DATA:
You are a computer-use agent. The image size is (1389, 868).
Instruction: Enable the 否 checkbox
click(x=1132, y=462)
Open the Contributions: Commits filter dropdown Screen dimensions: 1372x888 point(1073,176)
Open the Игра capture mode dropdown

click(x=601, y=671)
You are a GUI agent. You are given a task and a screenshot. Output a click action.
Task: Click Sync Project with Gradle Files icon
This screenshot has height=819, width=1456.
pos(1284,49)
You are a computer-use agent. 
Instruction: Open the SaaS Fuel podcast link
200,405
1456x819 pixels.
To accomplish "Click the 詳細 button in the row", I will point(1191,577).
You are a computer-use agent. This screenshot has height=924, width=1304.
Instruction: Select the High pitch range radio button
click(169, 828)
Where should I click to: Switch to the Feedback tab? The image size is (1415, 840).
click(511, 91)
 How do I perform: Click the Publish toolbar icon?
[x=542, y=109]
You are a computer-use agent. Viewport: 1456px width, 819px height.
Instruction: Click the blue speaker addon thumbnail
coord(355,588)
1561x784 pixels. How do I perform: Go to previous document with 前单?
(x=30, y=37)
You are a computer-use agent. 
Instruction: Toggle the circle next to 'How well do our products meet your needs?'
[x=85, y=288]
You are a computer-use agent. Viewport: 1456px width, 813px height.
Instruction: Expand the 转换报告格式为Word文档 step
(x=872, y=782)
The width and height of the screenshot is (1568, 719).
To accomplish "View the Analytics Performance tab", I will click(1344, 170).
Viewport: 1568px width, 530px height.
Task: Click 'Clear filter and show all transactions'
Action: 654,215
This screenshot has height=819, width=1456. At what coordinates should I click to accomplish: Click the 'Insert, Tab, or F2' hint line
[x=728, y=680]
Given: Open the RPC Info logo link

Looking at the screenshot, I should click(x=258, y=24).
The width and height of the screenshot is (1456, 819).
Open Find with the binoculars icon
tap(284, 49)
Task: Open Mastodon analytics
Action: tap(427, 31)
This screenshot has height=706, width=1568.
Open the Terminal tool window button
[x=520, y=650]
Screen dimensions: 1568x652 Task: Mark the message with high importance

TASK REQUIREMENTS:
Gather up, from the records above, each line where the word "computer" appears.

EXERCISE OUTPUT:
You are a computer-use agent. The image size is (1389, 868).
You are a computer-use agent. 
You are a computer-use agent. This screenshot has height=924, width=1304.
You are a computer-use agent. Viewport: 1456px width, 819px height.
You are a computer-use agent. 
You are a computer-use agent. Viewport: 1456px width, 813px height.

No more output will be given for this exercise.